Bangalore, take note.
|Worst of the lot: For Sisters Nidhi and
Manisha, even driving on their own is no guarantee of safety
For some days now, sisters Nidhi and
Manisha Kapur have been toying with the idea of buying themselves
a knife, or a similar sharp object, each that can be carried in
their hand bags. An extreme move? Perhaps, but when you are living
in a city where 355 women were raped-including a Swedish diplomat
recently-in just 10 months this year, you can't be too careful.
Especially for Manisha, who is younger of the two and travels to
suburb Gurgaon, where she works as a Senior Manager (IT) with a
leading MNC, the daily commute is a serious cause for concern.

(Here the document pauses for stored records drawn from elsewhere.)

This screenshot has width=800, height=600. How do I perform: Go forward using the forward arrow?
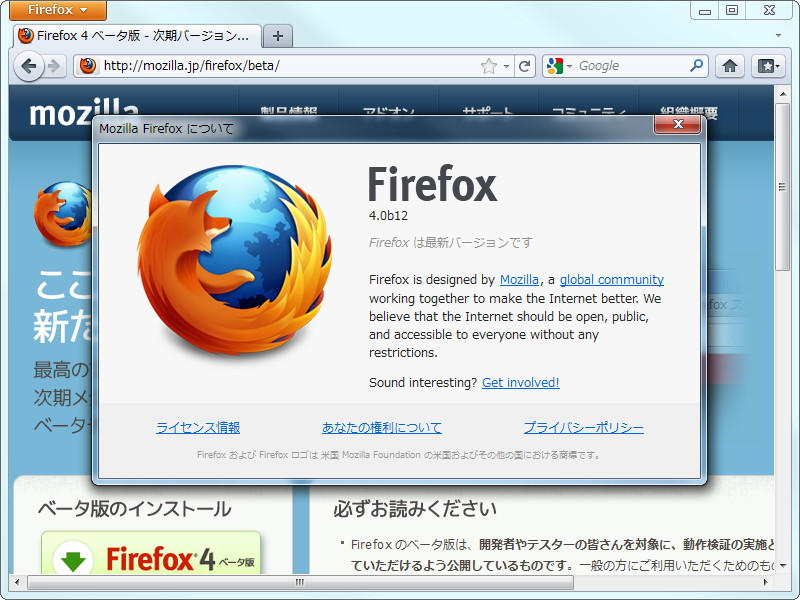click(53, 67)
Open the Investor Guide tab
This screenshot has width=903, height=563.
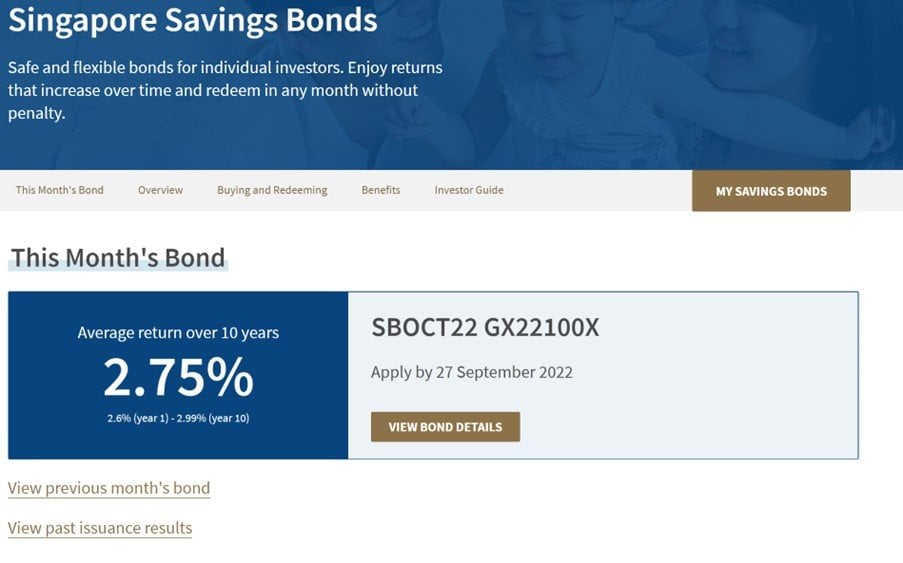click(469, 190)
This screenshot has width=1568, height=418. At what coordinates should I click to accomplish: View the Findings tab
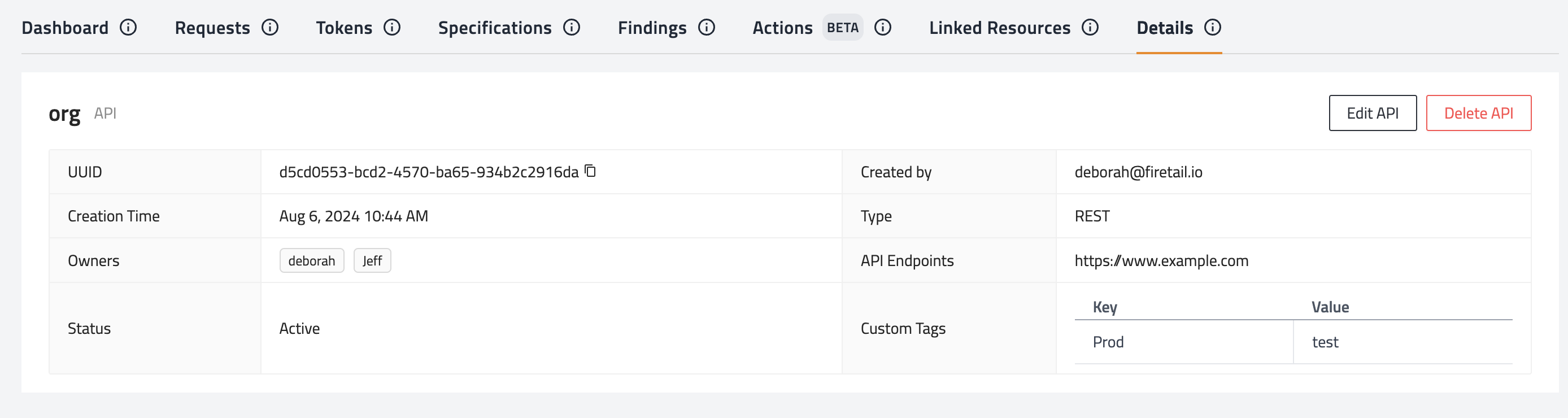(651, 28)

Not
only is her drive long, but it's poorly lit and patrolled. Nor does
Nidhi, who works in Delhi, feel safe driving on her own. "Even
during the day I drive with the windows rolled up and the cellphone
handy," says Nidhi.
Both have long given up on public transport (Delhi's infamous
Blueline buses), which they feel are dens of eve teasers and molesters.
Unsafe evenings have meant less of socialising. And when the sisters
do party, they shack up at the host's rather than risk driving back
home late in the night. For working women, the sisters say, Delhi
is a disaster waiting to happen. Let's hope they are wrong.